EXERCISE BRIEF: Copy, please, the line with "Image resolution: width=621" and each line that follows it through the end of the data below, exactly as given and without pictures.

INPUT MATERIAL:
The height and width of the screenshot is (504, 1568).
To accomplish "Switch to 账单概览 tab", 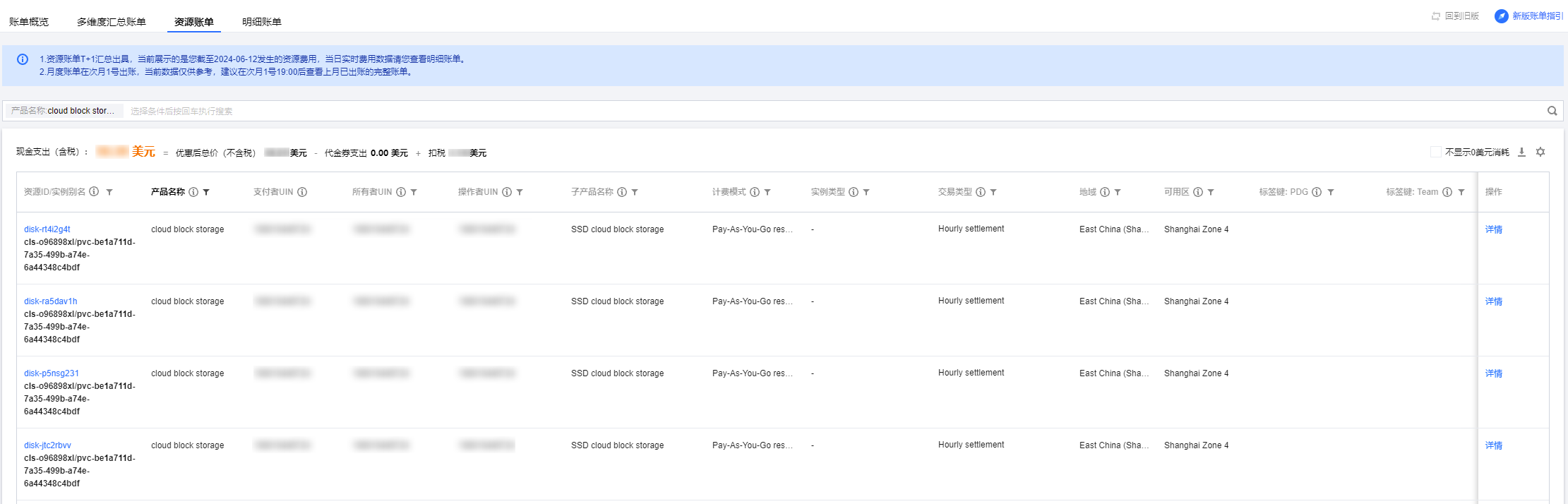I will pos(29,22).
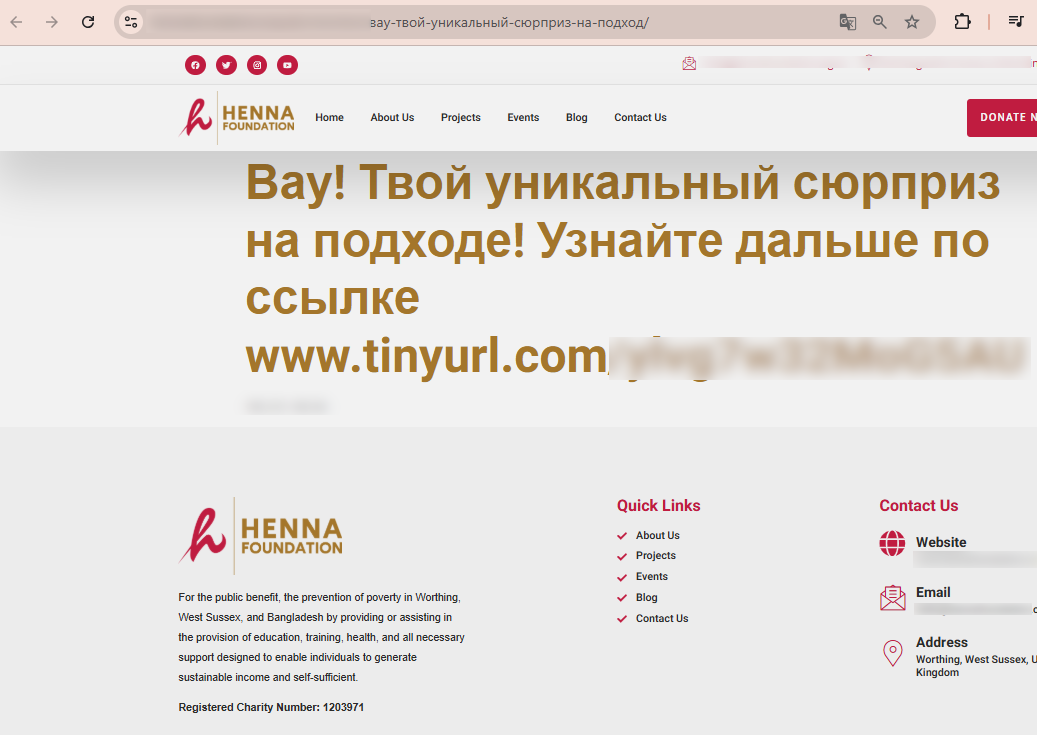Open the browser extensions puzzle icon

tap(962, 22)
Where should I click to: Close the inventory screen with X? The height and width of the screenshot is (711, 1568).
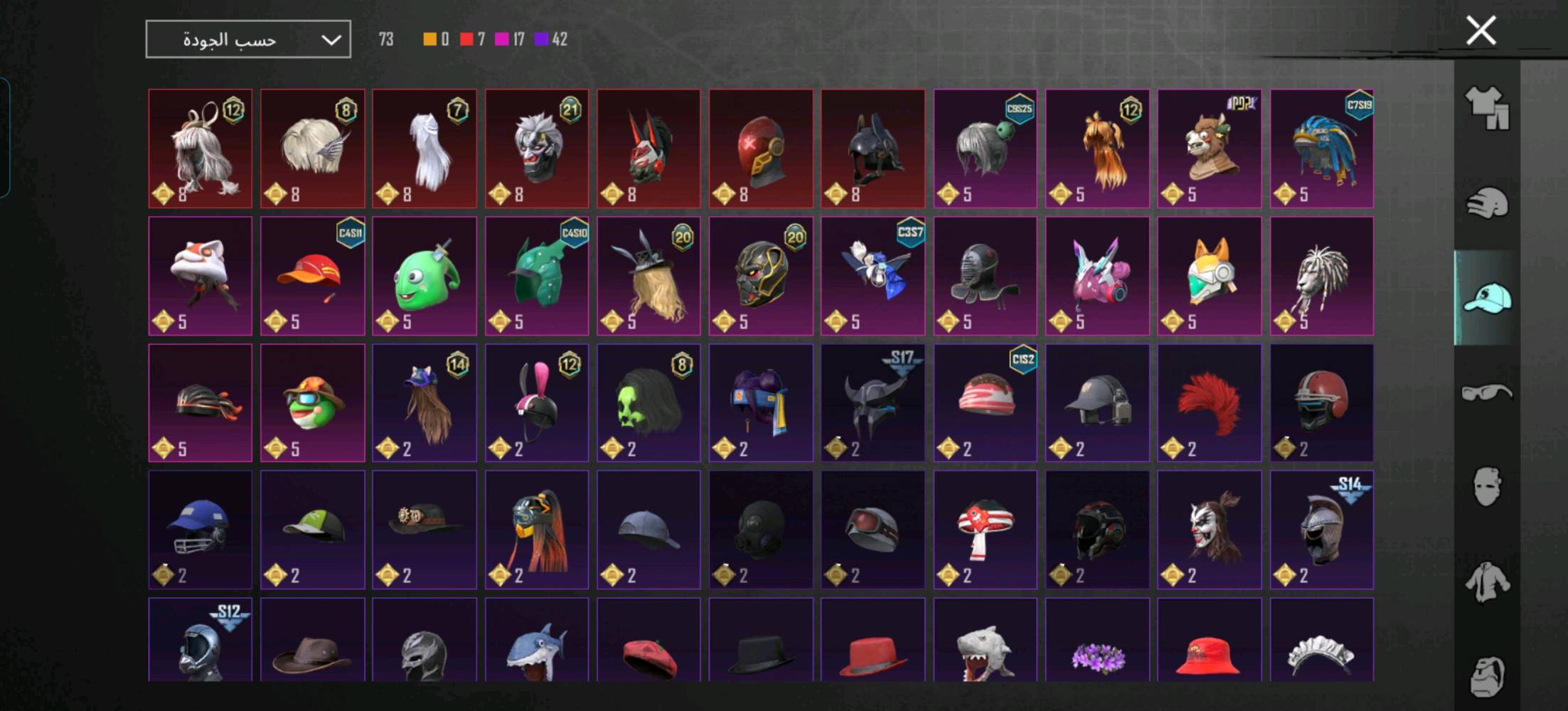[x=1481, y=31]
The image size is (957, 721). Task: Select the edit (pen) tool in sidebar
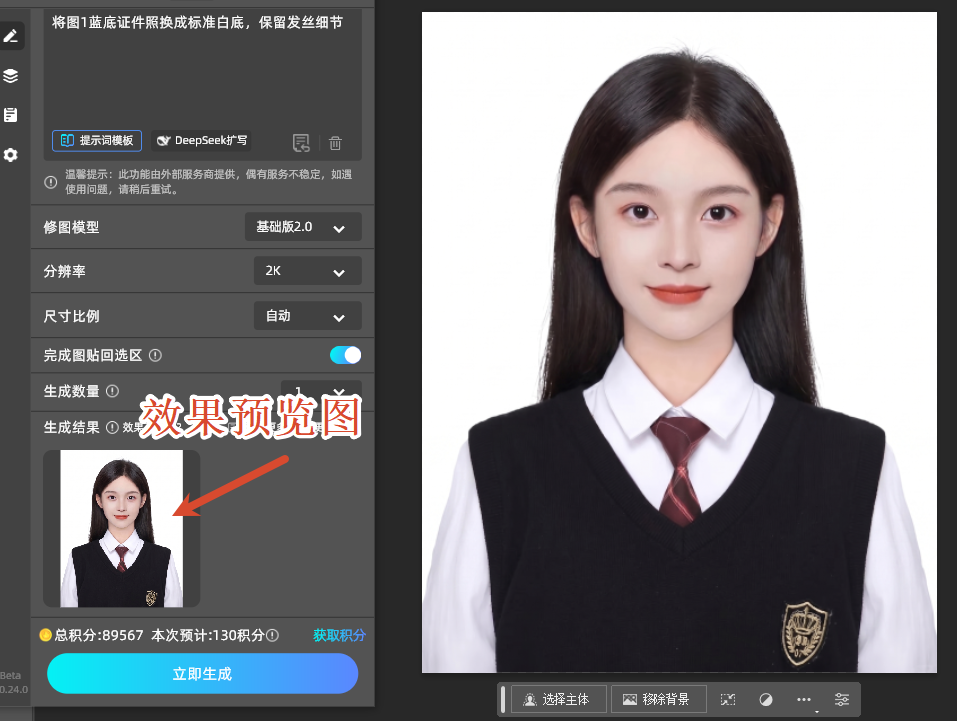point(13,36)
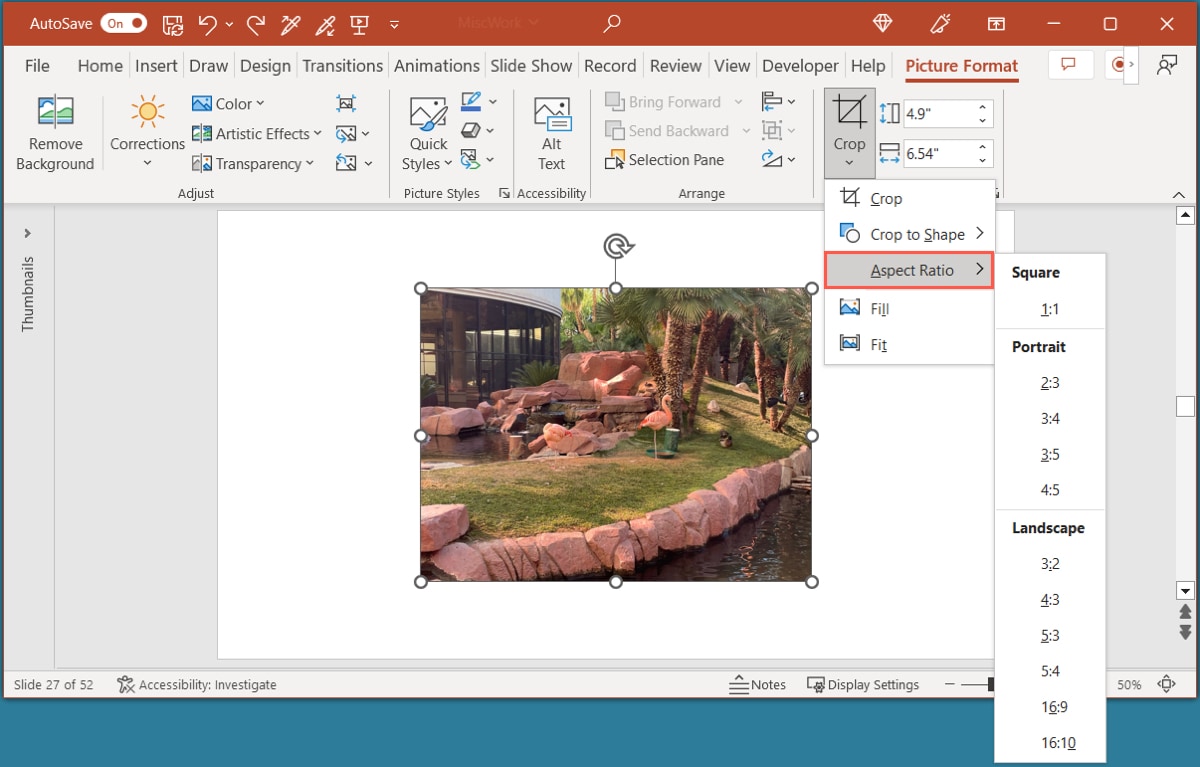
Task: Click the shape height input field
Action: (940, 113)
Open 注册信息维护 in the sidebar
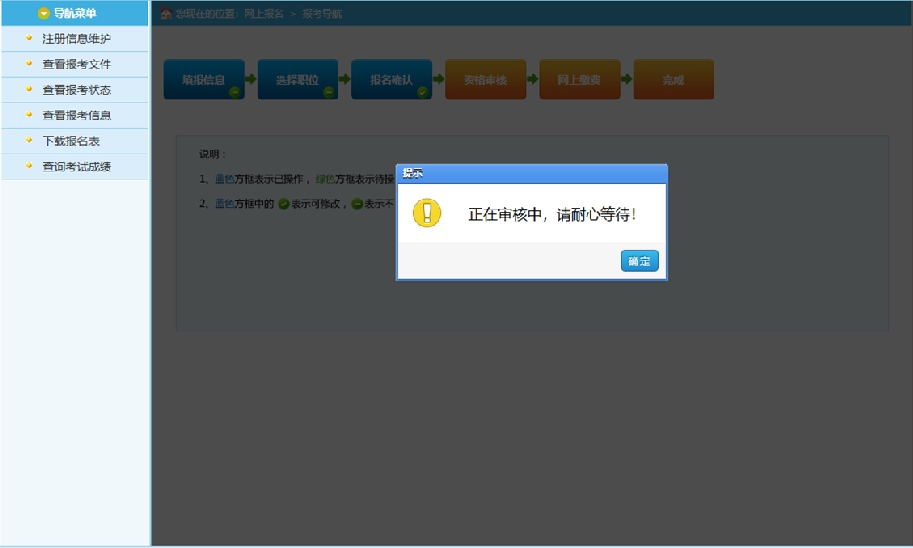Viewport: 913px width, 548px height. pyautogui.click(x=76, y=39)
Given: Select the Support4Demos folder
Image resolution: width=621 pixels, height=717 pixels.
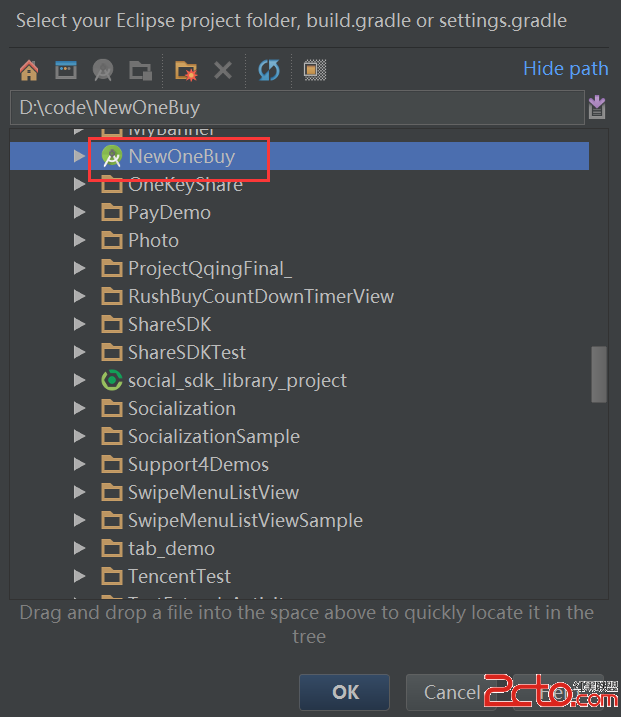Looking at the screenshot, I should tap(198, 464).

FINISHED TASK:
Image resolution: width=621 pixels, height=717 pixels.
Looking at the screenshot, I should tap(198, 464).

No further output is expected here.